カメラに関する謎解きもバリエーション豊富で飽きませんでした。

個人的に立体視で立体的に見える写真に関わる謎が興味深かったです。

同じような2枚の写真には相違点が、果たしてこれは双子を写したものなのか、はたまた。

驚きの真相でした。

 

でも1番驚いたのは来夏に関わる謎でしょう。

店長との仲に作中のサブキャラたちと一緒にニヤニヤしていた矢先のあの展開。

心底びっくりしました。

まさか主人公が1番の謎と真実を抱えているとは思いもせず。

ある意味、読者側からしたら裏切りでもある展開ではあったのですが、このことが分かってから改めて出会いの話を読むとがらりと景色が変わります。

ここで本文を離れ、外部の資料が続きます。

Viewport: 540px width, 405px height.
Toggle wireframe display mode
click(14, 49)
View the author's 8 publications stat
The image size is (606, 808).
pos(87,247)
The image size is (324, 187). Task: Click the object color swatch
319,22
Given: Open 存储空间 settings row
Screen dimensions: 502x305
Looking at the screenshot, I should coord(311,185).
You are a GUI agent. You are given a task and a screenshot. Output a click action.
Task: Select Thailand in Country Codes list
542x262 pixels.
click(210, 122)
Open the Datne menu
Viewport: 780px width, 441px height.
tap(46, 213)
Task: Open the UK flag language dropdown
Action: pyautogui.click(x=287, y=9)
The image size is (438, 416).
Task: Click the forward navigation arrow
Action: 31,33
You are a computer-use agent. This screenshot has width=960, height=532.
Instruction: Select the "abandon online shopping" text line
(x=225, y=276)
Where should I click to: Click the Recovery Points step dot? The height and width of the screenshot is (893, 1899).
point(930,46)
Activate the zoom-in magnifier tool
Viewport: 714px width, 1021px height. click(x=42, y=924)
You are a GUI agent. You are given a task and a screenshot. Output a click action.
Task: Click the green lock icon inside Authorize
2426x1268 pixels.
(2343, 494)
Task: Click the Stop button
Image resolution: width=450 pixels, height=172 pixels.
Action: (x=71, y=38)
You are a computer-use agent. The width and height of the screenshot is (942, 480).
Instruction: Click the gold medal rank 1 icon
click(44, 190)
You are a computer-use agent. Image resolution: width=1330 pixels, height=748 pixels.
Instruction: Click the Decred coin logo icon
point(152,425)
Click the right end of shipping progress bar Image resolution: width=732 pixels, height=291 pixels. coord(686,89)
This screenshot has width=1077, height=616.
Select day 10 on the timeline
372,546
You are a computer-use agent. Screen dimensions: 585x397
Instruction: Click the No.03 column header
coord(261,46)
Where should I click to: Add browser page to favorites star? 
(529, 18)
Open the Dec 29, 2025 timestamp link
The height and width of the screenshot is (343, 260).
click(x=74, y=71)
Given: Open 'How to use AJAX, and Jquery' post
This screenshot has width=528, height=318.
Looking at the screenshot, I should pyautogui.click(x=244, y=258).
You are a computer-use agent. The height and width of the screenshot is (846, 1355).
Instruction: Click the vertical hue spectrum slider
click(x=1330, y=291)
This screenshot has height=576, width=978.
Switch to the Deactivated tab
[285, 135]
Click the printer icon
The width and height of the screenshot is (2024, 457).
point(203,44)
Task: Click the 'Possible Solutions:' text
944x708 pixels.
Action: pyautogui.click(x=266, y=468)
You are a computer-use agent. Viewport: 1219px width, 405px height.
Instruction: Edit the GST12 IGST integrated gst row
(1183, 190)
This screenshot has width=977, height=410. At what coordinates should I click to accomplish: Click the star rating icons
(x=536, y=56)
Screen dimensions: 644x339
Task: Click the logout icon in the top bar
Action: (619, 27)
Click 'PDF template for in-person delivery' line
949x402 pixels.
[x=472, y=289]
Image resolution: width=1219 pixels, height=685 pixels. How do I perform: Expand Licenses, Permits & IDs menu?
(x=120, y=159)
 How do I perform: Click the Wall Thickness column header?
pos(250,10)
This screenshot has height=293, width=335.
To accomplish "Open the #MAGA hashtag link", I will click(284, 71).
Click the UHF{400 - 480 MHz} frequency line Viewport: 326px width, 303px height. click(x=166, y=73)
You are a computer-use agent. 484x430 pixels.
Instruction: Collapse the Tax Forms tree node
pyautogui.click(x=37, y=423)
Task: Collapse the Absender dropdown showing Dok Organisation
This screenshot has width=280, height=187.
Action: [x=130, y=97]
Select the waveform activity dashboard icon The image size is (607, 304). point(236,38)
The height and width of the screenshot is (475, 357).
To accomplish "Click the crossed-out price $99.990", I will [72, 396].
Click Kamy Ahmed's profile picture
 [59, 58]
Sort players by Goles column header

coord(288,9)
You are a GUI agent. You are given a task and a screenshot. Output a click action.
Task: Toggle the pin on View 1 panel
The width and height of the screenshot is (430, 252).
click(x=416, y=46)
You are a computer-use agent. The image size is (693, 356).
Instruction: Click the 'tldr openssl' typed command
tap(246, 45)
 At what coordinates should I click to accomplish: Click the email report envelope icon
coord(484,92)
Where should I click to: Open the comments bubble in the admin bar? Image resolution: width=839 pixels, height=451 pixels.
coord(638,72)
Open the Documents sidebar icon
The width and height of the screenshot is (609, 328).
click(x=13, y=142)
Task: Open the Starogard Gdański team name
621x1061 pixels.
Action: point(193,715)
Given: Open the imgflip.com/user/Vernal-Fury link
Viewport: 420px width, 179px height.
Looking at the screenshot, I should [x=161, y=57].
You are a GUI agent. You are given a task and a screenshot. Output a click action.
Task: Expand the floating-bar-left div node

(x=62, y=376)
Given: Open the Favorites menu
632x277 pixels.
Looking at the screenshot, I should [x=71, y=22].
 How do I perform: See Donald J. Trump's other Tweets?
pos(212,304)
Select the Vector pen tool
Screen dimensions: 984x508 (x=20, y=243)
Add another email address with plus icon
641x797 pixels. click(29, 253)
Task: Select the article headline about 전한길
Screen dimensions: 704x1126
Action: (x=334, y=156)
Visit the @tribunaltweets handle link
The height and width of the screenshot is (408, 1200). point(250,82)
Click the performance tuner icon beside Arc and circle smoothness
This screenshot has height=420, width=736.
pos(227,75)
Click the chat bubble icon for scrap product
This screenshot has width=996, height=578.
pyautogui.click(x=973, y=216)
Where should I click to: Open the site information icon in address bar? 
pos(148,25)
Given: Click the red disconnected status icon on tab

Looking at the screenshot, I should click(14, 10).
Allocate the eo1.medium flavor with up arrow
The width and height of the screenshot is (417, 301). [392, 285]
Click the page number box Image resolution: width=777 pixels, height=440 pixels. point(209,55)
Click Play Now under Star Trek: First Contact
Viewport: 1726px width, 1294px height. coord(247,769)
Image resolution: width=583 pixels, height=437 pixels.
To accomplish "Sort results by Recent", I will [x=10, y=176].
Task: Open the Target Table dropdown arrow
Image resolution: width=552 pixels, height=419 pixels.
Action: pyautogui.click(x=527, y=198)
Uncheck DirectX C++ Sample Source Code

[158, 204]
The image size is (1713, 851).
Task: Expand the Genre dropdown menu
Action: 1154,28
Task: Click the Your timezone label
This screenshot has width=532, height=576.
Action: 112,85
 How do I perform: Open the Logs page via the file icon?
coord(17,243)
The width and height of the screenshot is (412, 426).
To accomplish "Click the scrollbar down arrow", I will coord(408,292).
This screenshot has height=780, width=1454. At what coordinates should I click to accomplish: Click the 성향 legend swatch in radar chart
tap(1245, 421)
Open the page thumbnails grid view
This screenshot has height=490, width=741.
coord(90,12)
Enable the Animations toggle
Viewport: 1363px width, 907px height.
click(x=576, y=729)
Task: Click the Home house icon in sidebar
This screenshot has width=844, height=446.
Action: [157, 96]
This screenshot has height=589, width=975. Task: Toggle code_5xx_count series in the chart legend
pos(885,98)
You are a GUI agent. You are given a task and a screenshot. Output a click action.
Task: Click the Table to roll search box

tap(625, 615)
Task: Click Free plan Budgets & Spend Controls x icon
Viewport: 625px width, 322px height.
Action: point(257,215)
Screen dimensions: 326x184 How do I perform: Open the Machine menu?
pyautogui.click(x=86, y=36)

犯人が分かってから読むミステリはまた雰囲気が違うものですが、何だかそういう気分になりました。

2度美味しいとは、なかなか。

まあ決して来夏が何かの犯人という訳ではありませんが。

 

日常ミステリながら、しっかり本格ミステリ風でもある作品。

無論、カメラの講釈もばっちり。

フィルム式のカメラの魅力に目覚めてしまうかもしれない、そんな素敵な作品でした。

 

取り敢えず、店長も来夏も色々な意味で幸せになって欲しいですわ。